Anand and Nandan are long-term equity investors. While Anand is a new-age investor who seeks capital appreciation, Nandan is more traditional and seeks consistent income by way of dividend in addition to capital appreciation in his equity investments.  When they met up, the following conversation unfolded:

Anand: Nandan, while I have all along invested in stocks that appreciate in price in the short to medium term, I am now realising that in a volatile market it is safer to look for stocks that pay higher dividend

Nandan: Yes, Anand. Also, as you might be aware, Gujarat Government, last week, tweaked dividend rules and has directed State PSUs to pay minimum dividend at higher of 30 per cent of net profit or 5 per cent of net worth. With this the dividend income from these Gujarat PSU stocks is bound to increase manifold now.
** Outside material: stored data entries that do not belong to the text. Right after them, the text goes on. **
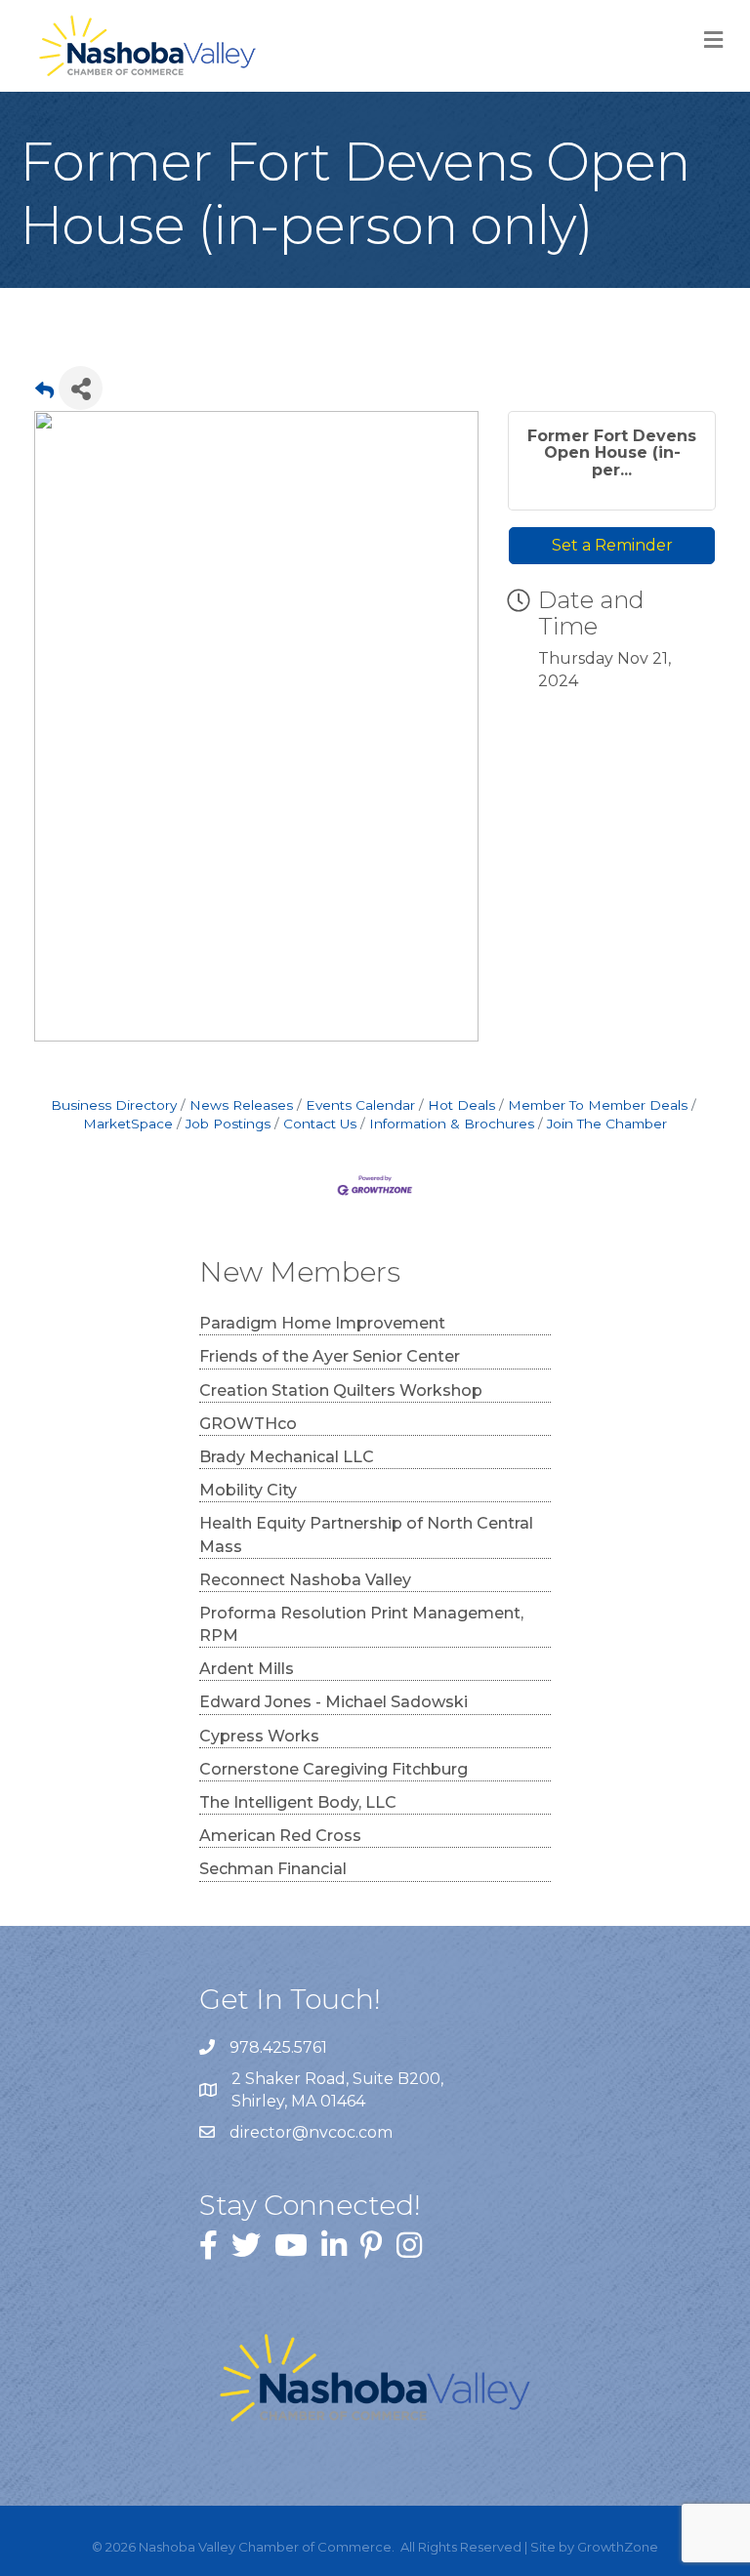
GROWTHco (248, 1423)
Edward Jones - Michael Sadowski (333, 1702)
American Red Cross (280, 1835)
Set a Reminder (612, 545)
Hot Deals (461, 1105)
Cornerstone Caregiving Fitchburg (333, 1769)
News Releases (241, 1105)
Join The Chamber (607, 1123)
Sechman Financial (273, 1869)
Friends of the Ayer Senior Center (329, 1356)
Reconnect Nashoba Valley (305, 1580)
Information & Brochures (451, 1123)
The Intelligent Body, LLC (297, 1802)
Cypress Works (259, 1736)
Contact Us (319, 1123)
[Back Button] (44, 394)
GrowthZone (617, 2547)
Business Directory (114, 1105)
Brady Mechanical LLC (286, 1457)
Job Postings (228, 1123)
Anand: True, Nandan. So, what are the ratios one needs to look at to identify companies that pay higher dividend?

Nandan: There are two key ratios to track when seeking to invest in the long term.

First one is the dividend pay-out ratio. Higher the dividend pay-out ratio, the better for the investor.
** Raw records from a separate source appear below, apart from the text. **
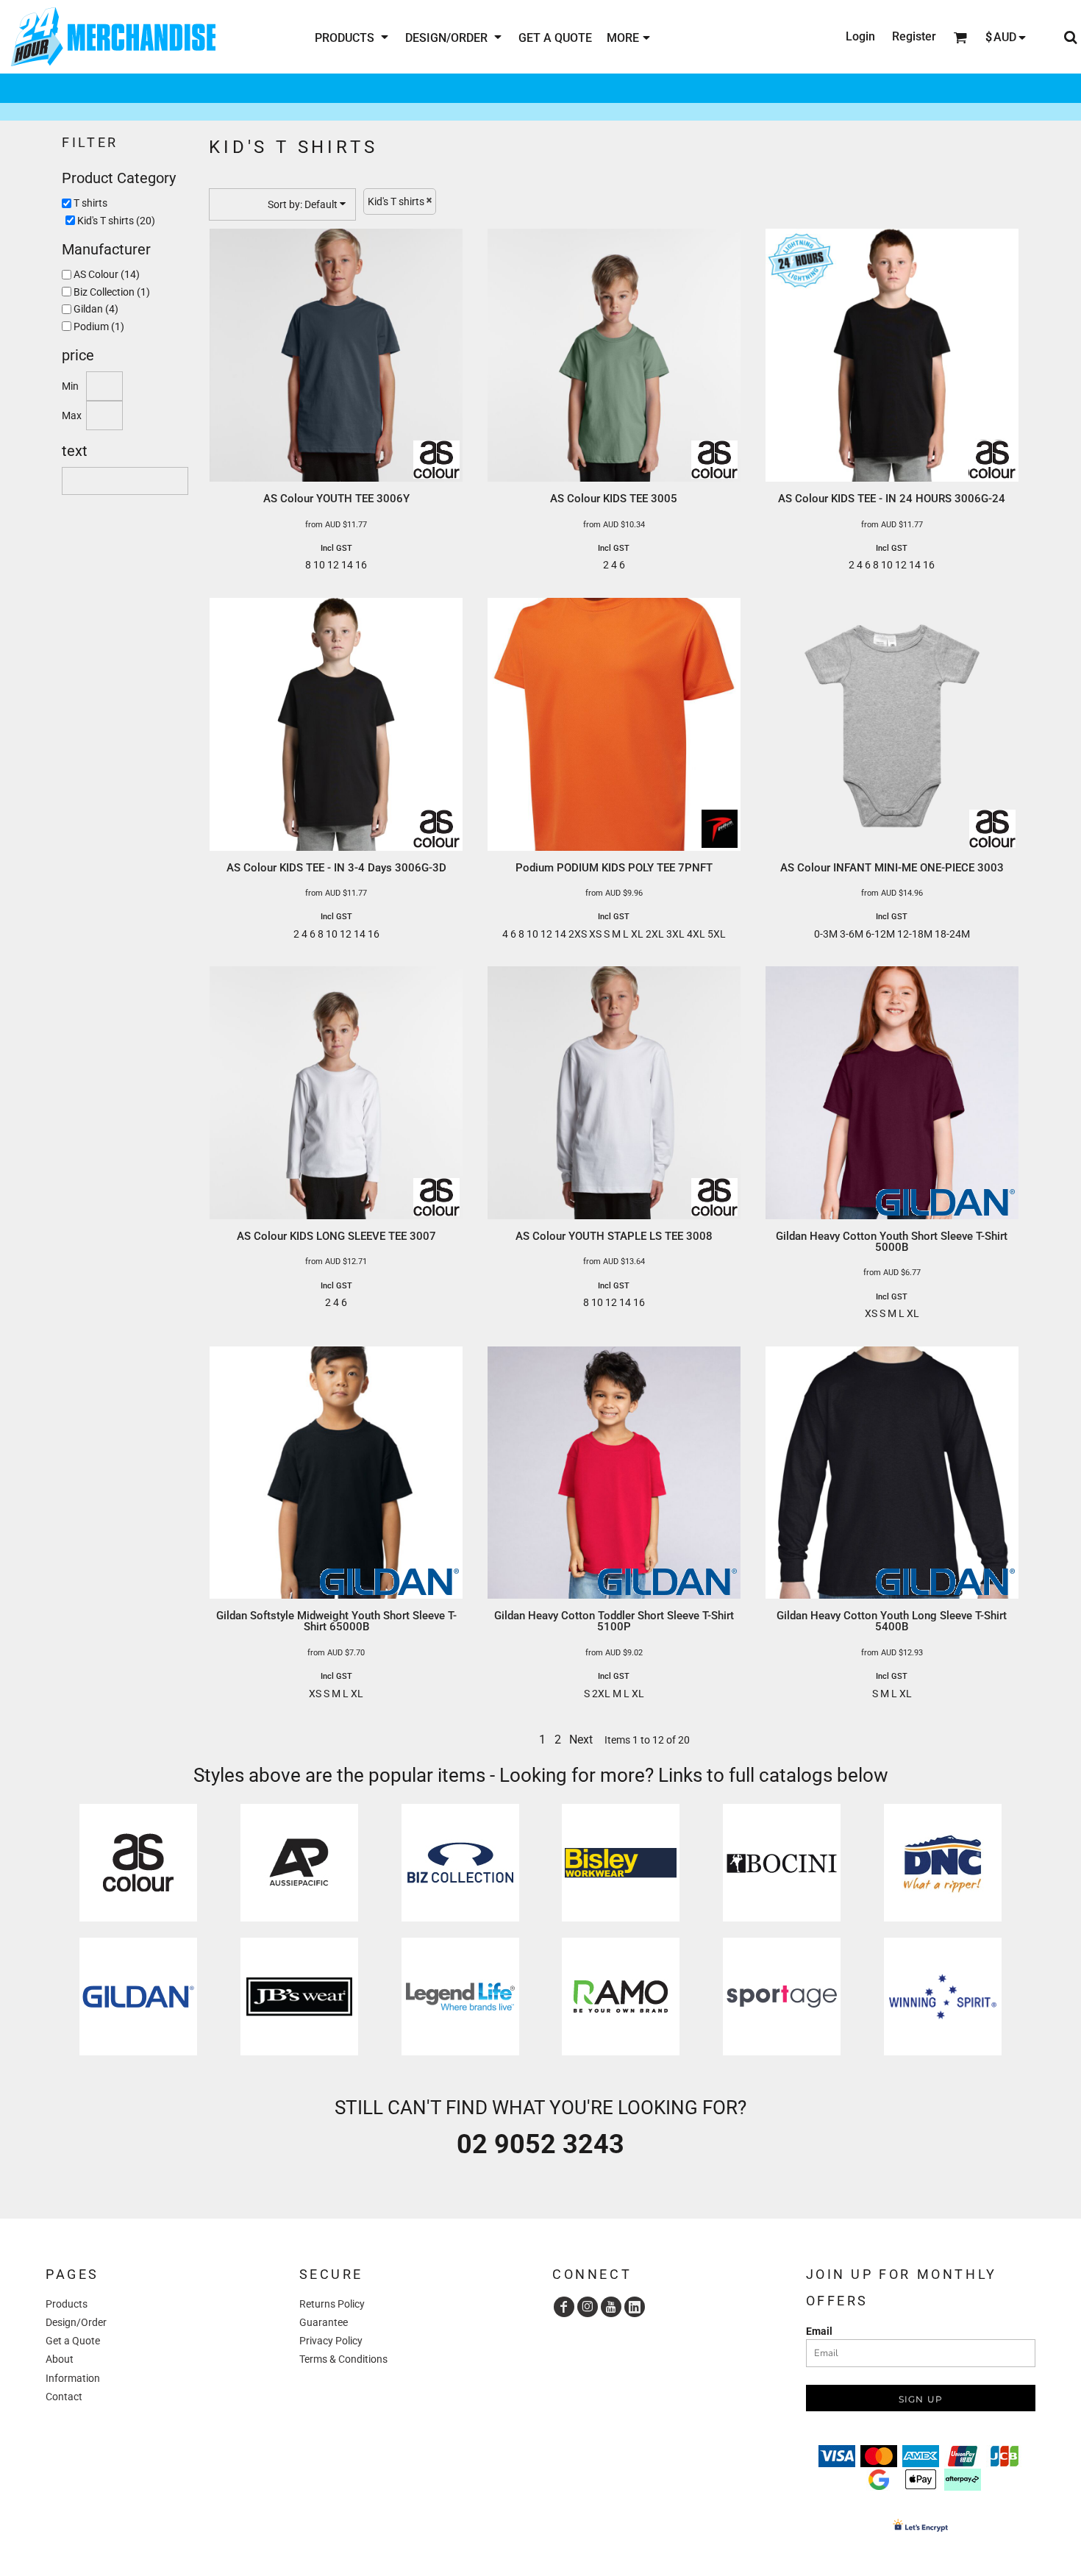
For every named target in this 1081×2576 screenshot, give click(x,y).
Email (819, 2331)
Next (581, 1740)
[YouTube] (611, 2307)
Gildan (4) (96, 309)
Anand: Can you explain the formula for computing it?

Nandan: Dividend pay-out is the proportion of dividend paid to investors as a percentage of the total post-tax profit. For instance, assume A company earns net profit of ₹100 core. If it distributes ₹30 crore as dividend, then the pay-out ratio will be 30 per cent. If they pay Rs ₹50 crore as dividend, then the dividend pay-out ratio will be 50 per cent. Companies typically determine the pay-out ratio depending on their business plans for the next few years. While companies that have lot of surplus cash share the profits and cash as dividend with investors, some companies use the profits to expand their business either for making additional capital investment or meeting working capital requirement.

Anand: Alright. What are the other ratios to look for?
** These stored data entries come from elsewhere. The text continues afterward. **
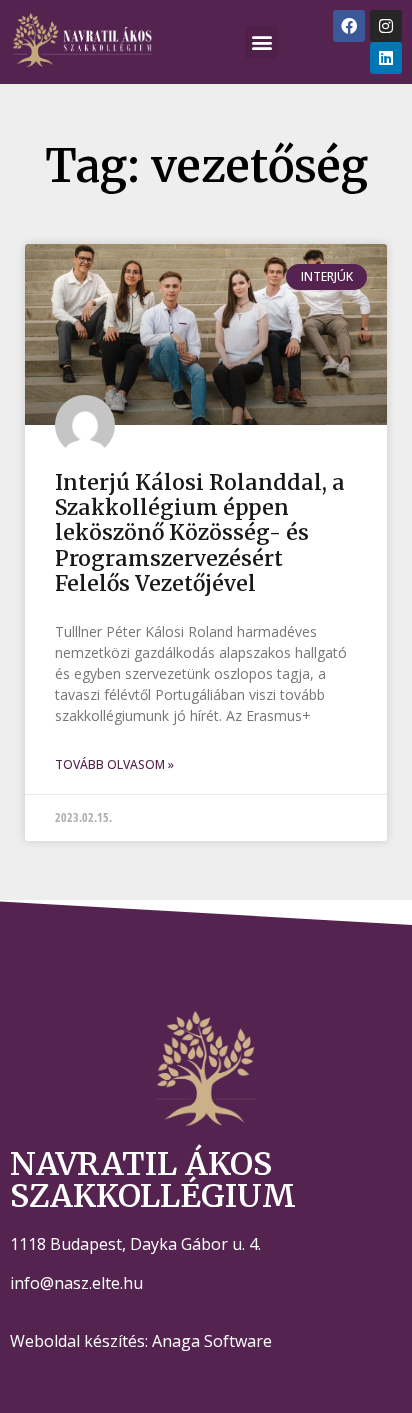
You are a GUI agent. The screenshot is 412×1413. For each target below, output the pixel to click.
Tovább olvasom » (114, 764)
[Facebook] (349, 26)
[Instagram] (386, 26)
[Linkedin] (386, 58)
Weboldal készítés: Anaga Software (141, 1341)
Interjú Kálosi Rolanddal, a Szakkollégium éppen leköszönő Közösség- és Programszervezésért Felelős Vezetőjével (200, 533)
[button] (261, 42)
Nandan: Dividend yield ratio is another important ratio to consider while deciding on a stock. This is basically computed by dividing the per share dividend by the stock price. For instance, if a company B declares dividend of ₹3 per share, and the stock currently trades at ₹60, then the dividend yield ratio is calculated as 3/60x100 = 5 per cent. Higher the yield, the better it is for investors. In other words, you earn a 5 per cent return on the investment, by way of dividend. Fundamentally sound stocks that consistently pay dividend will not only deliver capital appreciation but also dividend income, which will add to your overall return.

Anand: This is helpful Nandan. I now understand why pay-out ratio and dividend yield need to be looked at while identifying stocks for long-term investment.

Nandan: Definitely Anand, happy investing!